Junker, cos’è e come nasce l’app che ha permesso ai cittadini di Settebagni di avere indietro la Tari
Si chiama Junker l’app che ha permesso a 40 cittadini di Settebagni, un quartiere di Roma Nord, nel Municipio Roma III, di vedersi riconosciuto il diritto al rimborso dell’80 per cento della Tari pagata nel biennio 2017-2018, come anticipato dal Messaggero. La Corte di Giustizia Tributaria di II Grado del Lazio ha rigettato l’appello del Comune della Capitale che impugnava la precedente Commissione Tributaria del 2020. Una battaglia dei residenti iniziata quasi 5 anni fa e che solo ora è arrivata alla vittoria definitiva: il Comune pagherà 20mila euro. Il Campidoglio aveva addossato la responsabilità ai cittadini dichiarando che sarebbero stati gli stessi comportamenti degli utenti a determinare ritardi e disservizi nella raccolta. Ma a determinare la vittoria dei cittadini è stata soprattutto l’utilizzo dell’app Junker che «fotografava i disservizi, archiviando le immagini geolocalizzate in un server certificato Iso».
Cos’è il certificato ISO
Le informazioni rilevate dall’applicazione sono state accettate come prova nel processo. Questo perché il server è certificato Iso, ovvero possiede uno standard che garantisce il rispetto di determinati requisiti di qualità e sicurezza. Tra le informazioni certificate ci sono le date, gli orari, i luoghi e la sicurezza, tutti elementi che hanno permesso ai residenti di Settebagni di utilizzare l’archivio dell’app come prova dei disservizi. Il database, carico delle immagini catturate dai cittadini, ha assunto quindi valore probatorio.
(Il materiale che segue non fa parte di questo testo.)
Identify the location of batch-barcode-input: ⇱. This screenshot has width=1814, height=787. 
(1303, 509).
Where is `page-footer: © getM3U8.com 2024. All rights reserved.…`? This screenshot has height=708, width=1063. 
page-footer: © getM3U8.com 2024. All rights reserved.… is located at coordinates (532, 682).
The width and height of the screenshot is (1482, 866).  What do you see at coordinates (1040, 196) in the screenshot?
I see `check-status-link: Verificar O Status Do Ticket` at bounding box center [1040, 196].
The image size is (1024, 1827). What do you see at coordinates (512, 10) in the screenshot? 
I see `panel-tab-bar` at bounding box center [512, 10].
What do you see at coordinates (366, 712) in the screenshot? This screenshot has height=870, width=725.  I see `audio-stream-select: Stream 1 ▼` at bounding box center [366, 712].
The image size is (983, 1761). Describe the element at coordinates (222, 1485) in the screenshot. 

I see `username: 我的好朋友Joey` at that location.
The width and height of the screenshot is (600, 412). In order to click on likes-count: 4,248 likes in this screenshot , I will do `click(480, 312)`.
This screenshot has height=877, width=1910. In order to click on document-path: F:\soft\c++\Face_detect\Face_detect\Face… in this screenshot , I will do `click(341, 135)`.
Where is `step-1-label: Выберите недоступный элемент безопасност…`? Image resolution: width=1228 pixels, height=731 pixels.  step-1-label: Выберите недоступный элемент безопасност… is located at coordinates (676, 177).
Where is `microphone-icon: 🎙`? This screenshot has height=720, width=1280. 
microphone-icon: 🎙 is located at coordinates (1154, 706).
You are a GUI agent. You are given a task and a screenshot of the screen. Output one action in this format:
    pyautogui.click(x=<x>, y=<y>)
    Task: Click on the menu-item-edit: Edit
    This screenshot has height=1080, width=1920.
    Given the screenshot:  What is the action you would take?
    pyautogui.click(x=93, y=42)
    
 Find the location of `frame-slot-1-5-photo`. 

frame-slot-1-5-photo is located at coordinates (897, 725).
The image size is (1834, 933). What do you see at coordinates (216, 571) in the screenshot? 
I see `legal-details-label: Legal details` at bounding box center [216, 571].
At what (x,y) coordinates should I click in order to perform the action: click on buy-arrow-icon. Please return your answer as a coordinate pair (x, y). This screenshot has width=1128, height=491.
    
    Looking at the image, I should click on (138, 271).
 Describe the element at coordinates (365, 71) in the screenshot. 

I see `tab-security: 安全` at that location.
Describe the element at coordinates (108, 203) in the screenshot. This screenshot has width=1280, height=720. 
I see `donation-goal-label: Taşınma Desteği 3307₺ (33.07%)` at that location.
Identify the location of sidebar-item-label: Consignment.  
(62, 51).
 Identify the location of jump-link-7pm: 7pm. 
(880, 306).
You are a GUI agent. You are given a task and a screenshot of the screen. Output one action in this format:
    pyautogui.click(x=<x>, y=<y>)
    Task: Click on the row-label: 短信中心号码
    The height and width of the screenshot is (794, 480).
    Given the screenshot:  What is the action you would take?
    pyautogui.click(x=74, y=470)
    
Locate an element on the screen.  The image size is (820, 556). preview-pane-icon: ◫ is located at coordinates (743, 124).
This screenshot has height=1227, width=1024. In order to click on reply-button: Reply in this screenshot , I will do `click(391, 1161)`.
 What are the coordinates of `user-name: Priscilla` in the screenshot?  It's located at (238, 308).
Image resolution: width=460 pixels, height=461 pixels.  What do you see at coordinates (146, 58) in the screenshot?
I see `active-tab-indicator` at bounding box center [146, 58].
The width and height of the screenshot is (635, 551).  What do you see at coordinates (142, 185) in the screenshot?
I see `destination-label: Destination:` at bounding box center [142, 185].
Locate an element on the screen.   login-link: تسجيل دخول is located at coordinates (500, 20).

Come nasce e come funziona l’app
La cosa singolare è che l’app Junker è nata nel 2017 proprio con il patrocinio del Municipio Roma III, lo stesso a cui appartiene Settebagni. L’iniziativa, ideata per aiutare i cittadini a fare la raccolta differenziata, venne poi potenziata per inviare segnalazioni su eventuali rifiuti abbandonati, raccolte deficitarie o cassonetti rotti. L’applicazione permette di scattare una foto che viene geolocalizzata in automatico. E quanto rilevato viene poi inviato via mail ai referenti del Comune e ad Ama. L’app era partita per aiutare le persone a riconoscere i contenitori in cui vanno i rifiuti che devono buttare, grazie alla scansione del codice a barre. Il prodotto, una volta scansionato, viene scomposto nelle materie prime che lo compongono e l’app indica in quali contenitori vanno le diverse parti. L’indicazione dei rifiuti cambia a seconda del comune che inserisci e offre informazioni relative al modello di raccolta differenziata che vige in una determinata zona. Nel caso in cui un prodotto non venga riconosciuto, basta fotografarlo e inviarlo a Junker che in poco tempo fornisce le informazioni utili. Probabilmente chi pensò al progetto, nel 2017, non si aspettava certo che proprio questa app sarebbe stata usata contro l’amministrazione capitolina per richiamarla ai suoi doveri. Ma le vie della tecnologia sono infinite.